**TEXT PROVIDED**
Use optimistic concurrency and idempotency keys so retries during restarts are safe.
If using ORMs (Prisma, TypeORM), ensure the client supports AbortSignal for cancelable queries.

Pattern 4 — Background workers and job queues

For queue processors (BullMQ, RabbitMQ consumers), handle a two-phase shutdown:

Stop fetching new jobs.
Allow current job(s) to finish or abort them safely.
Persist state so a new worker can resume if needed.

/* worker.ts */
let pulling = true;

async function pullLoop(signal?: AbortSignal) {
  while (pulling && !signal?.aborted) {
    const job = await queue.getNext();
    if (!job) { await sleep(100); continue; }
    try {
      await processJob(job, signal);
      await job.ack();
    } catch (err) {
      await job.nack();
    }
  }
}

shutdown.register(async (signal) => {
  pulling = false; // stop getting new jobs
  // wait for currently processing jobs to finish or be canceled by signal
  await activeJobs.waitForZero({ signal });
});

Pattern 5 — Readiness & liveness: flip early, verify often

Health endpoints are your control plane during shutdown. The canonical approach:

/health/liveness returns 200 if the process is alive (used by kubelet to restart crashed pods).
/health/readiness returns 200 only if the instance can accept new work (used by load balancers and service meshes).

On receiving a signal, immediately make /health/readiness return 503. This prevents new traffic while you drain.

Flipping readiness first makes shutdowns predictable to orchestrators—without it, load balancers may keep sending new requests into a dying process.

Pattern 6 — Restart strategies (zero downtime and rolling restarts)

There are multiple ways to restart a TypeScript service without dropping traffic:

Orchestrator-managed rolling updates (Kubernetes Deployments, ECS): prefer rolling deployments with proper readiness probes and terminationGracePeriodSeconds tuned to your drain + commit time.
Signal-based graceful restart (process manager): PM2 or systemd can send signals for reload (SIGUSR2, SIGTERM) and manage rolling restarts across instances.
Cluster manager: use a small master that spawns workers and performs rolling restarts by spawning a new worker and killing the old one after it signals ready.

Example snippet for a simple rolling restart using Node's cluster:

/* master.ts */
import cluster from 'cluster';
import os from 'os';

if (cluster.isMaster) {
  const workers: cluster.Worker[] = [];
  for (let i = 0; i < os.cpus().length; i++) cluster.fork();

  // rolling restart helper
  async function rollingRestart() {
    for (const id in cluster.workers) {
      const w = cluster.workers[id]!;
      w.send({ cmd: 'shutdown' });
      await new Promise((res) => w.on('exit', res));
      cluster.fork();
    }
  }
} else {
  // worker starts HTTP server and listens for shutdown message
  process.on('message', (m) => {
    if (m?.cmd === 'shutdown') process.kill(process.pid, 'SIGTERM');
  });
}

Tooling, build configs & editor integrations (practical tips)

Make sure your development and CI tooling don't get in the way of debugging shutdowns:

tsconfig: target the Node version you run in prod. For ESM apps set "module": "NodeNext" and enable "sourceMap": true to keep stack traces readable in TypeScript.

**DATA**
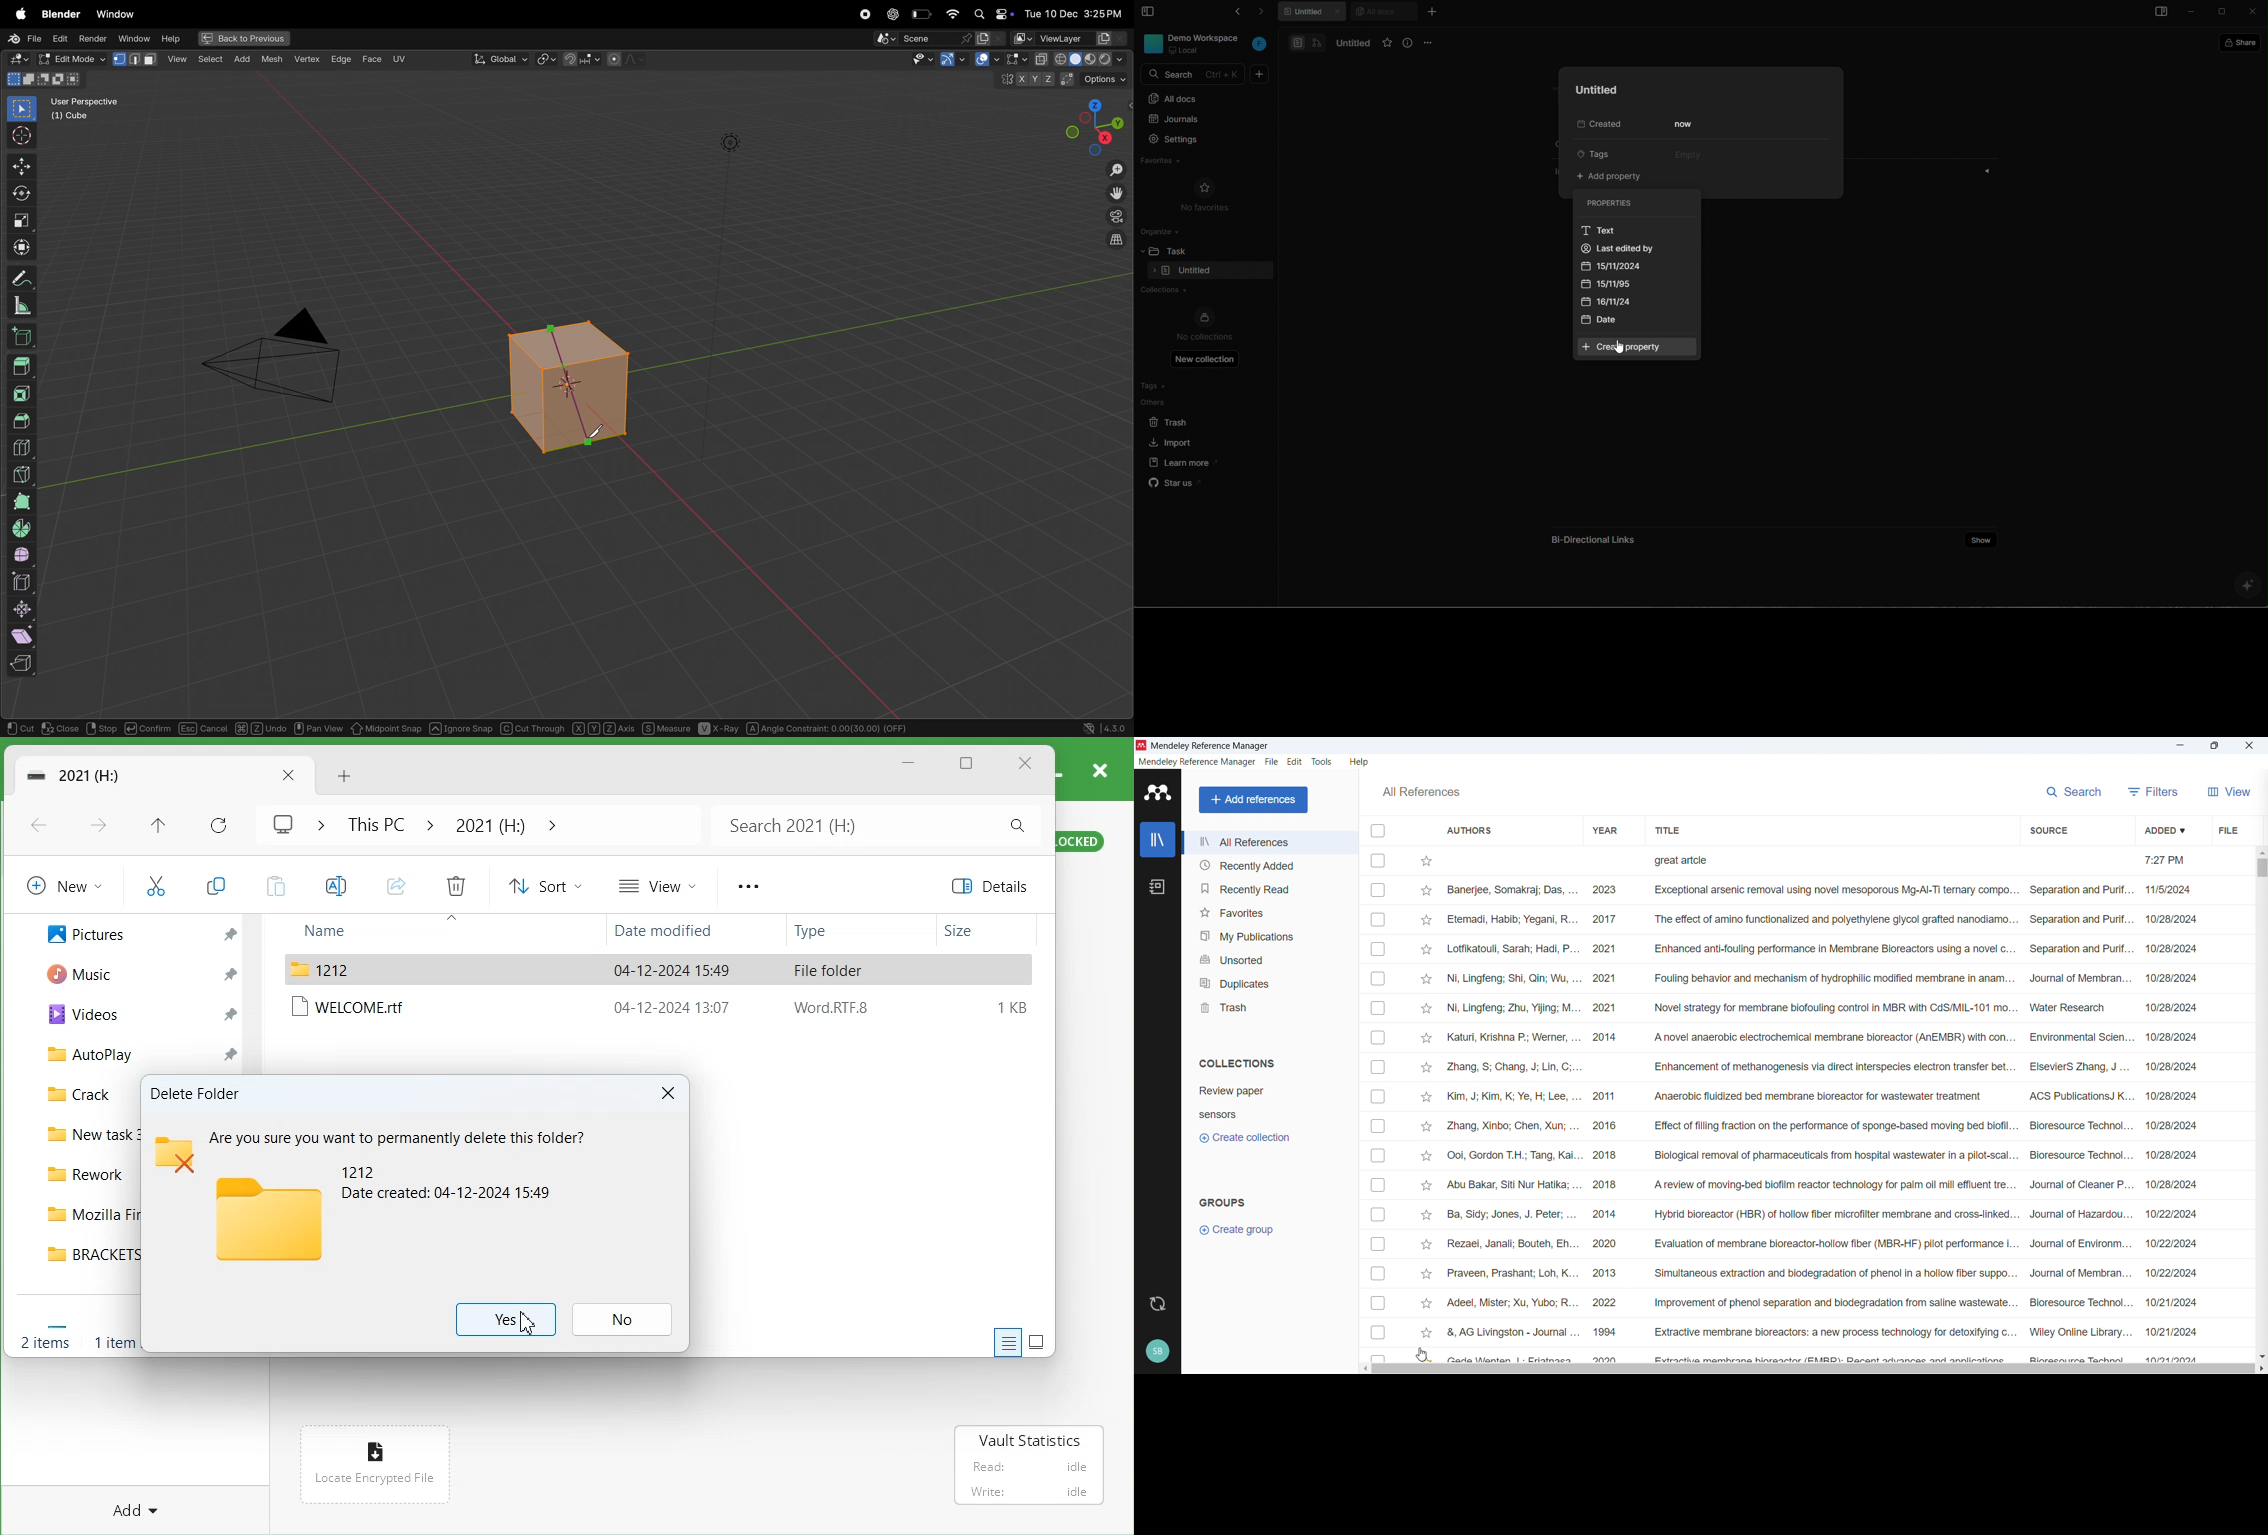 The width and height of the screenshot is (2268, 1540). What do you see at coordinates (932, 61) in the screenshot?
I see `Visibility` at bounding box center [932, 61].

**TO-DO LIST**
1. In the text on graceful shutdown, what status code should /health/readiness return immediately after the process receives a signal?
2. Copy word for word the stretch of the text on graceful shutdown from "Pattern 6 —" through "drain + commit time.".

**FINAL RESULTS**
1. 503

2.
Pattern 6 — Restart strategies (zero downtime and rolling restarts)

There are multiple ways to restart a TypeScript service without dropping traffic:

Orchestrator-managed rolling updates (Kubernetes Deployments, ECS): prefer rolling deployments with proper readiness probes and terminationGracePeriodSeconds tuned to your drain + commit time.